This application integrates multiple services: a React frontend, a Node.js backend, a Redis message broker, and a PostgreSQL database. The following describes the system components and their interaction:

Service Overview

  • Frontend (React - client):
    The React application serves as the user interface, collecting input from users and sending requests to the backend server. The frontend interacts with the backend via HTTP requests.
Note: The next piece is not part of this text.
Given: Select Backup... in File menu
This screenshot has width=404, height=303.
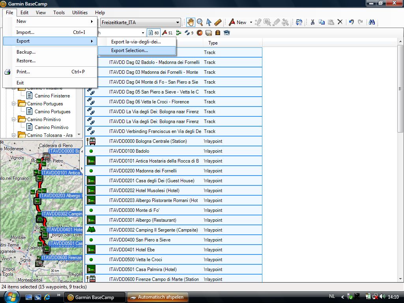Looking at the screenshot, I should click(x=26, y=52).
  • Backend (Node.js - server):
    The Node.js server handles HTTP requests from the frontend. It performs business logic, processes user input, publishes tasks to the Redis message queue, and stores the user input in the PostgreSQL database.

  • Worker Service:
    The worker service subscribes to Redis channel for insert event. When insert event is published to the Redis channel, the worker retrieves it, performs the required computation (e.g., calculates Fibonacci numbers), and stores the result in Redis as a key-value pair. The PostgreSQL database only stores the user input (the number), while Redis stores both the user input and the computed result.

  • Nginx Reverse Proxy:
    Nginx serves as a reverse proxy that routes traffic to either the frontend (React) or the backend (Node.js) based on the URL. It ensures traffic distribution.

  • Redis (Pub/Sub):
    Redis is used as a message broker between the backend and the worker service. The backend publishes insert event (e.g., Fibonacci calculation) to Redis channel. The worker subscribes for insert event and performs computations. Redis also stores the key-value pairs for user input numbers and computed Fibonacci results.

  • PostgreSQL Database:
    The database stores the user input (number) for persistence. Only the user input is saved in the database, while Redis holds both the input and the computed Fibonacci results for real-time access.

Detailed Workflow

  1. User Interaction:
    A user inputs a number in the React frontend (client), which sends a request to the Node.js backend to calculate the Fibonacci number for the given input.

  2. Backend Processing:

    • The backend (Node.js) stores the user input in the PostgreSQL database for persistence.
    • The backend then publishes the input (number) to a Redis channel using the Redis publisher. This action notifies the worker service to process the task.
  3. Task Processing by Worker:

    • The worker service subscribes to the Redis channel.
    • When the worker service receives insert event (user input), it computes the Fibonacci result asynchronously.
    • The Fibonacci result is saved in Redis as a key-value pair, where the key is the user input (number) and the value is the calculated Fibonacci result.
    • The PostgreSQL database only stores the user input (the number), without the computed result.
  4. Real-time Data Access:

    • Users can query all stored input values from the PostgreSQL database via the backend (accessible through the /values/all route).
    • For real-time updates, users can query Redis to get the current Fibonacci results, as stored in Redis under the /values/current route.

Technical Stack

  • Frontend: React (client-side)
  • Backend: Node.js (server-side), Express
  • Worker: Node.js (worker), Redis Pub/Sub for event messaging
  • Database: PostgreSQL (for data persistence)
  • Message Broker: Redis (used for pub/sub and caching)
  • Reverse Proxy: Nginx (routes traffic to the correct service)
  • Deployment: AWS Elastic Beanstalk for deployment of Docker containers

Key Components

  • Docker:
    All services (frontend, backend, worker, Nginx) are containerized using Docker. This ensures that each service runs in its own isolated environment, making the application scalable and easy to manage.

  • Docker Compose:
    Docker Compose is used to define and manage the multi-container environment for development and deployment. It ensures that the services can interact seamlessly with one another.

  • Elastic Beanstalk:
    AWS Elastic Beanstalk is used to deploy the multi-container Docker application. It automates the deployment process, including scaling, load balancing, and monitoring of the application.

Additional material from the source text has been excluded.